На основе сопоставления ряда текстов в схолиях к Еврипиду мы сочли возможным включить в наш корпус фрагмент, извлеченный из схолий к «Финикиянкам», стих 854, который примыкает к свидетельству Гарпократиона и дублируется сообщением Паросской хроники.
ΙΙ. Расположение фрагментов
Фрагменты в основном располагаются в той последовательности, которая принята Ф. Якоби в его последней книге. Это расположение несколько отличается от того, которому ранее следовал Якоби и значительно отличается от порядка расположения фрагментов у К. Мюллера. Однако мы сочли возможным ввести собственную нумерацию фрагментов, при этом приняли за основу то, что предлагал Якоби, несколько изменив их тематическое расположение и исключив из текста фрагмент № 9, заимствованный из Фукидида (I, 97, 2), поскольку текста Гелланика он не содержит и, в сущности, относится к разряду свидетельств.
ΙΙΙ. Текст
1. Ареопаг, судилище в Афинах… названо по имени Арея, поскольку в нем судят по делам, касающемся убийств, ибо ведь Арей владыка в убийствах, или же оттого, что он был вызван туда Посейдоном, после того как поразил копьем Галирротия. Убил он его за то, что тот учинил насилие над Алкиппой, дочерью его и Аграилы, дочери Кекропа, как пишет Гелланик в первой книге.
Паросская хроника: в Афинах совершился суд между Ареем и Посейдоном из–за Галирротия, сына Посейдона, и место его было названо Ареопагом (A3).
2. Панафинеи: ввел это празднество Эрихтоний, сын Гефеста, как говорит Гелланик… в первой книге своей «Аттиды».
Паросская хроника: Эрихтоний, по учреждении первых Панафиней, выехал на колеснице, устроил состязания и вызвал афинян (А10).

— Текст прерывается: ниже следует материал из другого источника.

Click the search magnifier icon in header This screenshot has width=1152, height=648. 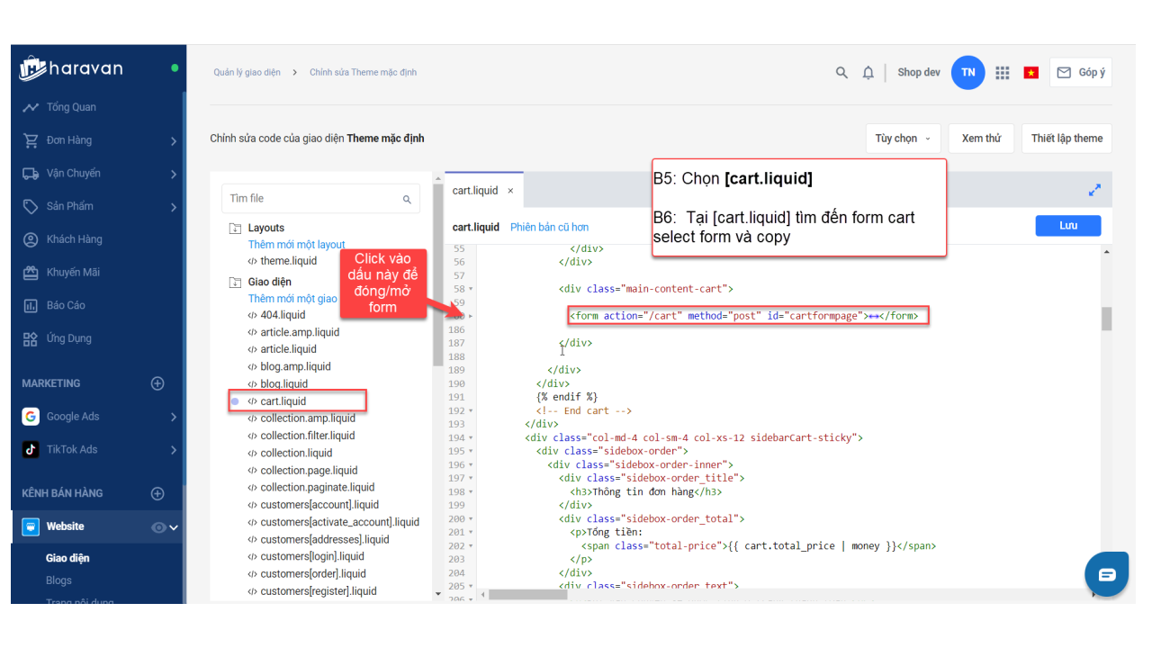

3. В Афинах Форбантейон называется от Форбанта, царствовавшего над куретами и одержавшего победу над Эрехтеем… был Форбант сыном Посейдона, как говорит Гелланик в первой книге «Аттиды».

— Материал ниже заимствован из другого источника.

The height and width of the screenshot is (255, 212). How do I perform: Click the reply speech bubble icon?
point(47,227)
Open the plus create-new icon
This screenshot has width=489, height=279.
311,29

4. Согласно Гелланику… через четыре поколения после Фиванской войны первой была война Эвмолпа против Эрехтея.
Паросская хроника: Эвмолп, сын Мусея, учредил Элевсинские мистерии… в царствование Эрехтея, сына Пандиона (А15).
5. Гекатей везде называет Эмон холмом в среднем роде, а также Дионисий, Гелланик и Эвдокс.
6. Мунихий, место у моря в Аттике. Гелланик во второй книге «Аттиды» говорит, что он так называется по некоему царю Муниху, сыну Пантаклея.
7. Алопа, дочь Кекропа, от которой родился сын Посейдона Гиппотоонт, давший имя филе гиппотоонтидов, как говорит Гелланик во второй книге «Аттиды».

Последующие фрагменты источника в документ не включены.